### CONSIGNE A
Relevez toutes les dénominations que le texte source attribue à la voie ou à l'une de ses parties.
### CONSIGNE B
Reproduisez à l'identique le passage du texte source compris entre « Elle conduisait à » et « de la butte). », bornes incluses.

La rue des Martyrs est une voie en pente, longue de presque 900 mètres. Elle débute au carrefour des rues Lamartine et Notre-Dame-de-Lorette dans le 9e arrondissement et monte jusqu'à la rue La Vieuville dans le 18e arrondissement.
C'est aujourd'hui une rue très vivante marquée par les quartiers de nuit de Pigalle et des Abbesses. On y trouve beaucoup de petits commerces ainsi que des cabarets (Chez Michou, Madame Arthur…), une salle de spectacle (Le Divan du Monde) et des bars.
Elle conduisait à l'abbaye de Montmartre (« abbaye d'en bas » ayant remplacé en 1686, à l'emplacement du martyre présumé de Saint Denis, l'« abbaye d'en haut » qui existait depuis 1136 au sommet de la butte).
Elle fut primitivement dénommée « rue des Porcherons », puis « rue des Martyrs » et, de 1793 à 1806, « rue du Champ-de-Repos ».
Après la construction de l'enceinte des Fermiers généraux, la partie située au-delà du boulevard fut appelée « chaussée des Martyrs »[1] ; elle fut de nouveau réunie à la « rue des Martyrs » par arrêté préfectoral du .

### LIGNES AFFICHÉES
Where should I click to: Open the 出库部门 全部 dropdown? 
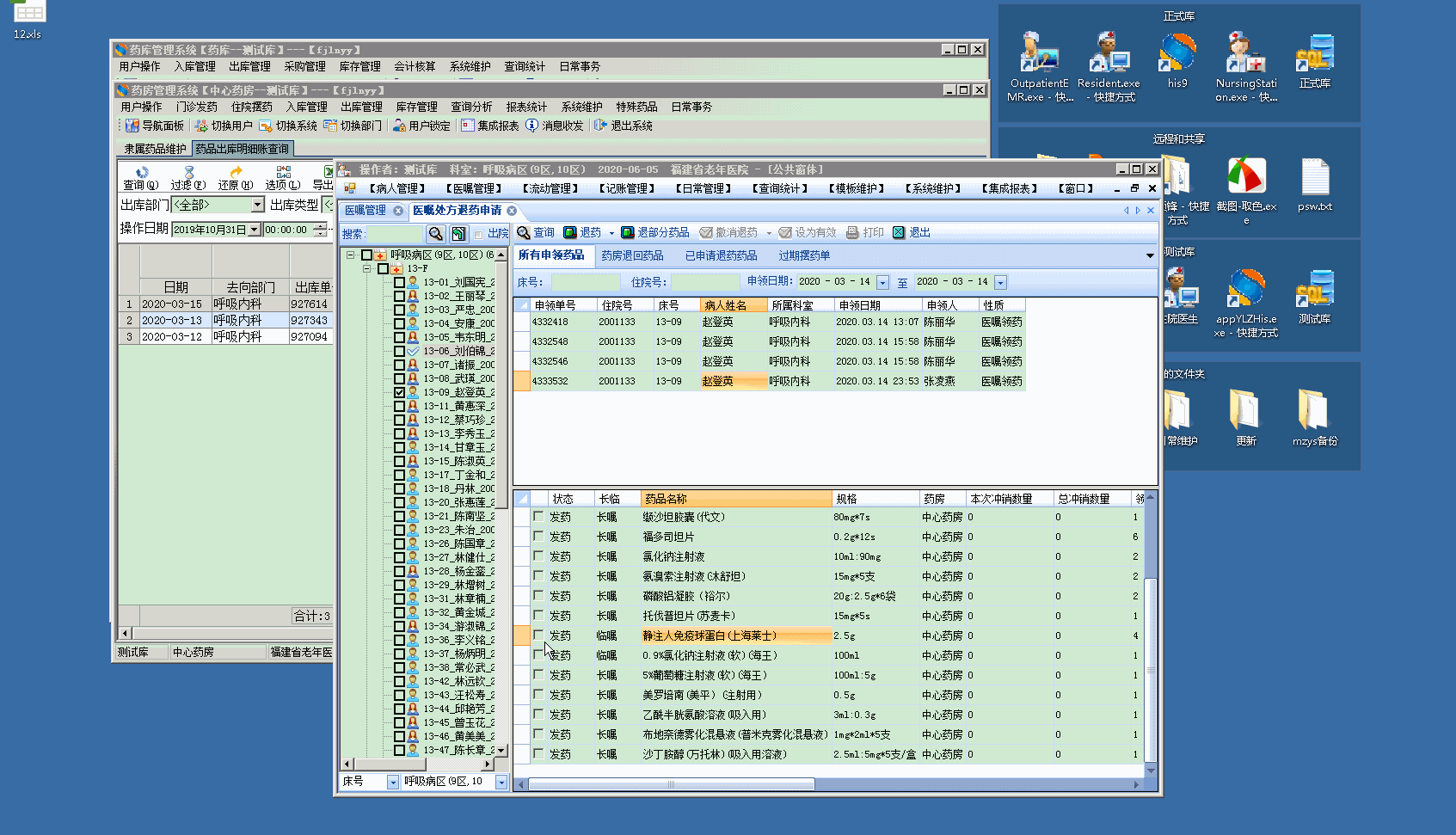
* * *
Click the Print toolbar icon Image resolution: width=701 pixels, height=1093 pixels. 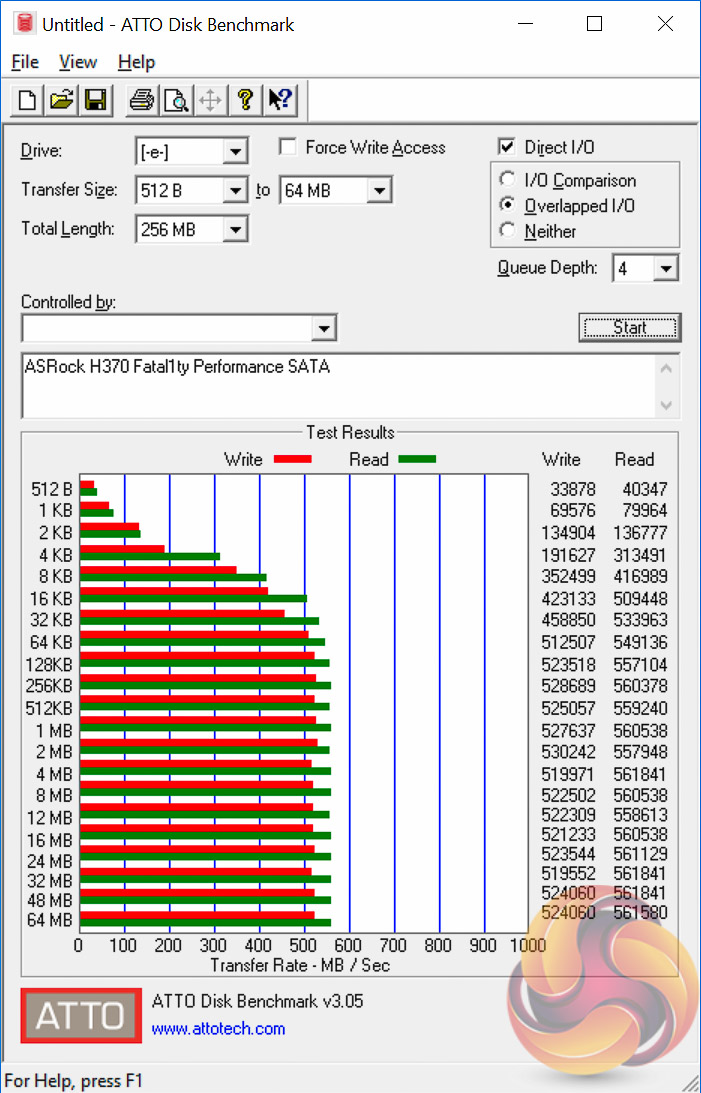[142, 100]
...
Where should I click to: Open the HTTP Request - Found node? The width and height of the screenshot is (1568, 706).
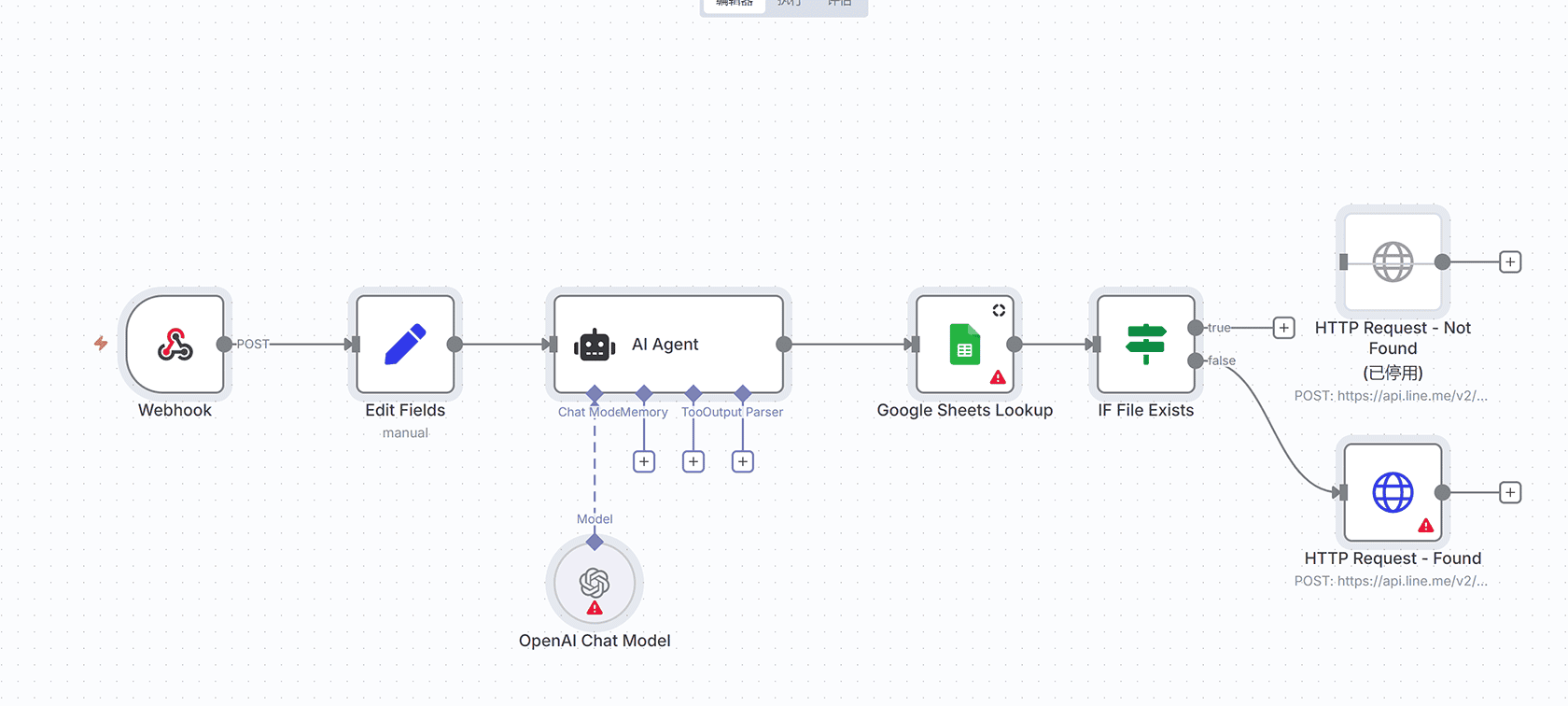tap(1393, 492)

### CORRIGÉ A
« rue des Porcherons », « rue des Martyrs », « rue du Champ-de-Repos », « chaussée des Martyrs »

### CORRIGÉ B
Elle conduisait à l'abbaye de Montmartre (« abbaye d'en bas » ayant remplacé en 1686, à l'emplacement du martyre présumé de Saint Denis, l'« abbaye d'en haut » qui existait depuis 1136 au sommet de la butte).